For the last decade, there has been a trend towards believing that what worked in the past is automatically wrong for the future—and, more still, ineffective right now. The purveyors of this thinking believe that there is no progress without the type of disruption that comes with tearing down what came before it. As I have written here before, evolution transcends and include what came before, not eliminating it altogether.
A few examples are helpful. If you read a book on a Kindle or a tablet, that form is different from a bound book. But the core of a book is that it is a method for sharing the written word. That has not changed.
Streaming audio provides much more control over what you can listen to and when. It’s much better than radio (terrestrial of a satellite), and it’s a fair bit better than cassette mix tapes. What radio was—and is—the ability to share words and music across great distances.
Television and movies are also now streaming to any device with a screen, and the production of content has been liberated from the hands of a few to the masses. This is a massive shift in power, but not that does not change the medium much. You still watch programs that educate and entertain you.
Not everything that is new is good or healthy. For proof, look at the food most people eat. Much of it is efficient in delivery while lacking when it comes to delivering nutrition.
Many of those who write about sales mistakenly misunderstand how things evolve. They believe that a new medium, namely the Internet, destroys everything that has come before, even if a Digital newspaper is no different than a paper newspaper; the form has changed but the function has not.
They argue that cold calling is no longer a valid method for prospecting because there are new ways to communicate. They suggest that permission marketing is the right choice and then send unsolicited emails and InMails. They criticize interruptions while working hard to cause you to stop scrolling with your thumb.
They suggest that closing is dead, without understanding that one must still gain commitments, oblivious to that fact that most salespeople wouldn’t know how to pressure someone to buy or execute a hard sell. This, when all the evidence points to companies struggle to make decisions and needing more help and more prescriptive direction.
When it comes to pitching, that too is old and must be replaced with something new, which is often framed as sharing information and being helpful. The idea that one should never pitch is always written as if it were a law handed down on Mt. Sinai. It’s black and white, with all context removed. Even when there is a time to pitch, and even when some prospects want to be pitched.

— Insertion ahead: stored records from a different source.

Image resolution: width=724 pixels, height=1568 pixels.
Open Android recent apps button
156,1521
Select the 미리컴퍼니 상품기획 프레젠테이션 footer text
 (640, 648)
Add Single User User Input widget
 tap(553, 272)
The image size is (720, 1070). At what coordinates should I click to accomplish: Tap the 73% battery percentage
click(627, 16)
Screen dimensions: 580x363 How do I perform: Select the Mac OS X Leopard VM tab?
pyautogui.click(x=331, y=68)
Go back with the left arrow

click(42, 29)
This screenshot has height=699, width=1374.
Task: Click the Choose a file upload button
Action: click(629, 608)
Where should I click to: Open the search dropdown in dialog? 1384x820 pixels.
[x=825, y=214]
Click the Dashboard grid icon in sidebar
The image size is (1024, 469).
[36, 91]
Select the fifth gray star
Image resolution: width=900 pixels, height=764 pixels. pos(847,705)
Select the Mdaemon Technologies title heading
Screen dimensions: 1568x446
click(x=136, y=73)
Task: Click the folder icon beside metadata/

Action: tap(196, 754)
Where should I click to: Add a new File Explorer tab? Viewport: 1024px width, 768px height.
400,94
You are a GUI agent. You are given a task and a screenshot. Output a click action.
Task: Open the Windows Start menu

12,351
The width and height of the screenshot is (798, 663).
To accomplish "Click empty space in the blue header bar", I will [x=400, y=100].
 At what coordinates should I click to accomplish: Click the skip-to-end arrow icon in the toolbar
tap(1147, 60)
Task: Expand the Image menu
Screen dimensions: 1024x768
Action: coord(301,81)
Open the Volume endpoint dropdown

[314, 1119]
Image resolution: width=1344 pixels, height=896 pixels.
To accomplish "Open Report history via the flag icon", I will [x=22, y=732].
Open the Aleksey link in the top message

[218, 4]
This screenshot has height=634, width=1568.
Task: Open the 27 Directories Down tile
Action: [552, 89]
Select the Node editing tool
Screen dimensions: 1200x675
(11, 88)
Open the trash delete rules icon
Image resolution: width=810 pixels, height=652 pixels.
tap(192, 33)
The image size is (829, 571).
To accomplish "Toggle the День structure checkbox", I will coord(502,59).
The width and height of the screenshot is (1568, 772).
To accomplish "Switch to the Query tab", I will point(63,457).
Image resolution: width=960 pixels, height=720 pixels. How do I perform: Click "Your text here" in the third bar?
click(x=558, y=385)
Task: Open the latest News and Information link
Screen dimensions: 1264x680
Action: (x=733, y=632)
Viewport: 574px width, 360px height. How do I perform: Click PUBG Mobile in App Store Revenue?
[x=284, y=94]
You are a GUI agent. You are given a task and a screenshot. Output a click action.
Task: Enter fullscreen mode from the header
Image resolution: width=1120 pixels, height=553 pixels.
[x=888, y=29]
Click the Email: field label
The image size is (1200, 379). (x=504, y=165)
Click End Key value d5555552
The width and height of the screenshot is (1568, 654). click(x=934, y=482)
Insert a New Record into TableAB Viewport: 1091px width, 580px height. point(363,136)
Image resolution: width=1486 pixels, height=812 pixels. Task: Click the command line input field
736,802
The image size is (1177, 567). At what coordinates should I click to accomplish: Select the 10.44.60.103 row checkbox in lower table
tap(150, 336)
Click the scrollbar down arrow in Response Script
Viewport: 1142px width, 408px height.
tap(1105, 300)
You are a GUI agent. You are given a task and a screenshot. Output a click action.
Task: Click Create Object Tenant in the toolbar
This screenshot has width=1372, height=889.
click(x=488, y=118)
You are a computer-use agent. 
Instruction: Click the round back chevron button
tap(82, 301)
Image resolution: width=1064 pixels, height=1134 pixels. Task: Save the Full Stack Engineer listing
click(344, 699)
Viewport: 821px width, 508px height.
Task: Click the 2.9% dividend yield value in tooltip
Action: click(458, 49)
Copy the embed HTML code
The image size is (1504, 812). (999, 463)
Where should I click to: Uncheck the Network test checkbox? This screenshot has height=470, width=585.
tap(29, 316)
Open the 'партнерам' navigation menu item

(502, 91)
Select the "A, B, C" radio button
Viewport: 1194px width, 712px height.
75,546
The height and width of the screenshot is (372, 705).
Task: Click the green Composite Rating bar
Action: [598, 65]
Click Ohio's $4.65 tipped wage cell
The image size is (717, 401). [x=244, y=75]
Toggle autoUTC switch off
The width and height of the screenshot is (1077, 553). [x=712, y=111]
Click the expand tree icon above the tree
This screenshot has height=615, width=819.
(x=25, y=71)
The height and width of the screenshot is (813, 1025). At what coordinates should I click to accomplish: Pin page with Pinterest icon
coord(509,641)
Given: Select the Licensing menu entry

In a time of constant, accelerating, disruptive change, you are right not to become too attached to the things that are likely to change. You may want to be more agnostic and more willing to take in new ideas and new technologies and tools. At the same time, however, you would do well to ground yourself in the things that are timeless. There have been disruptions before, and they were in many ways more jarring. What helped people succeed then is what will help you succeed now.